Iron has a number of biological functions in animals including fish. It is well known that dietary iron modulates the antioxidant defense system such as glutathione peroxidase (GSH) and superoxide dismutase (SOD) by preventing free radical production and lipid peroxidation (MDA). By monitoring several biomarkers such as SOD, GSH and MDA after dietary administration of nano-Fe, it was found that no oxidative damages were found. In contrast to this, Li et al. 2009 suggested that waterborne iron nanoparticle causes oxidative damages at the early exposure period in medaka embryo. However, no terminal oxidative damage occurred during the whole exposure period due to the self-recovering capacity of adult fish (Li et al. 2009). However, in the present study, iron supplemented in the basal diet could improve the SOD and GSH activity irrespective of different iron sources (nano-Fe and ferrous sulfate).

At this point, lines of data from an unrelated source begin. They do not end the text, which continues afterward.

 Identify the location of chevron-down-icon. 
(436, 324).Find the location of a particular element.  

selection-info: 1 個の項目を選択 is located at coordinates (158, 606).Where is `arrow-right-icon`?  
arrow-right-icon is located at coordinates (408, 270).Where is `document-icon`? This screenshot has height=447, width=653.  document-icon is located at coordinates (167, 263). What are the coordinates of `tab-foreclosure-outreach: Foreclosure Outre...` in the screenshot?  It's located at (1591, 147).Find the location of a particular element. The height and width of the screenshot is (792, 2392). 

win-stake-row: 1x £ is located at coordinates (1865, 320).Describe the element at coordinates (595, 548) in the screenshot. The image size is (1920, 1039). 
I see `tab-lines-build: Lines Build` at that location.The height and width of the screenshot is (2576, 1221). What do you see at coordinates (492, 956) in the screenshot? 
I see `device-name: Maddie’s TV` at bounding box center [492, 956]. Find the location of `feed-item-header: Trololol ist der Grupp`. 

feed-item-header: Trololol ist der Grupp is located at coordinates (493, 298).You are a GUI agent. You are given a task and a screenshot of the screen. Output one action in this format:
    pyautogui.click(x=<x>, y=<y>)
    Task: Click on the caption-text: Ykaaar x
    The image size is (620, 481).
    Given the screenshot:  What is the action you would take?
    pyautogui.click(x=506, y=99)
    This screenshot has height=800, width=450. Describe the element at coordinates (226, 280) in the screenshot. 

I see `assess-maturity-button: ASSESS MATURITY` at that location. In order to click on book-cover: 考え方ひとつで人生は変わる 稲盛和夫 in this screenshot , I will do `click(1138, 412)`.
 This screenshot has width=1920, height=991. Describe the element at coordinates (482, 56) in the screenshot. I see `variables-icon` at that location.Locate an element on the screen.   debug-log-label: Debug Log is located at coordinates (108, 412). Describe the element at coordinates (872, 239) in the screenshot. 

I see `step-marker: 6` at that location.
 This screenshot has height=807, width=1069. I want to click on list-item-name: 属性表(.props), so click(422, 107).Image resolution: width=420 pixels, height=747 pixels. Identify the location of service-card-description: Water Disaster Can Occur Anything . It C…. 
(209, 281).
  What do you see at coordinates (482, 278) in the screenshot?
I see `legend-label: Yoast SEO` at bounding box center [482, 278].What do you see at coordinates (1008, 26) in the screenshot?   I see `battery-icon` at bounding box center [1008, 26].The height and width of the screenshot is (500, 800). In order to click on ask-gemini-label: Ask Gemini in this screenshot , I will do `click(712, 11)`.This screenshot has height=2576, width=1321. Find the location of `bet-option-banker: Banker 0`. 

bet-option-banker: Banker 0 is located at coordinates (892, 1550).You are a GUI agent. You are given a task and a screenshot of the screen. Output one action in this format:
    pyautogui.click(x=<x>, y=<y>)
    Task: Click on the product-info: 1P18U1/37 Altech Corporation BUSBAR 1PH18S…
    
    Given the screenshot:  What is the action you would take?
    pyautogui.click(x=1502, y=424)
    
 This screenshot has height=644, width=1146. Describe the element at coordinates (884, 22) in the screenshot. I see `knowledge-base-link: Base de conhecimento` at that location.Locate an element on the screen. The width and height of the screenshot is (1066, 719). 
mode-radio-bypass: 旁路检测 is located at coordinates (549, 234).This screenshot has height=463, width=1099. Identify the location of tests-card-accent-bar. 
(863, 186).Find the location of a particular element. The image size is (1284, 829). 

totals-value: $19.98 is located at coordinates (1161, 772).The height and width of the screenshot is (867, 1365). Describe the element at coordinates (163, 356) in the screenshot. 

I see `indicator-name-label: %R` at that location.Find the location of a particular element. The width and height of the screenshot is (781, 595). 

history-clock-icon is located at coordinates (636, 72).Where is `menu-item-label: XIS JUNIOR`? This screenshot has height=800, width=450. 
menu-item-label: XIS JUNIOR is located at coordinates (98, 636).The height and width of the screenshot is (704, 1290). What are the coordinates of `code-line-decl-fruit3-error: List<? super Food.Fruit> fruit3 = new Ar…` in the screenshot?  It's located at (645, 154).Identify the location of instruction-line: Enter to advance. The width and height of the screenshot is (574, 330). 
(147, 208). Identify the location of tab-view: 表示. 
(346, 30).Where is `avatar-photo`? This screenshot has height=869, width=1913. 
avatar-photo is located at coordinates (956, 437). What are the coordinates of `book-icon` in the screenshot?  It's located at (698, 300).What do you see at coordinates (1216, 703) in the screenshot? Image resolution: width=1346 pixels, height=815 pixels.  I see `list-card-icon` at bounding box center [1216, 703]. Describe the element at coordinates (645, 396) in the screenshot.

In conclusion, this research demonstrated that different iron sources (nano-Fe and ferrous sulfate) supplemented in the basal diet could improve the final weight and antioxidant enzymatic activities, and induce hematological and immunological parameters of Indian major carps, Labeo rohita H. Moreover, nano-Fe appeared to be more effective than ferrous sulfate in increasing muscle iron and hemoglobin content. Its promising role in raising hemoglobin level may be used in future to treat anemic fish. Despite these promising results, future studies are needed for a complete evaluation of its wide application in various species of fish.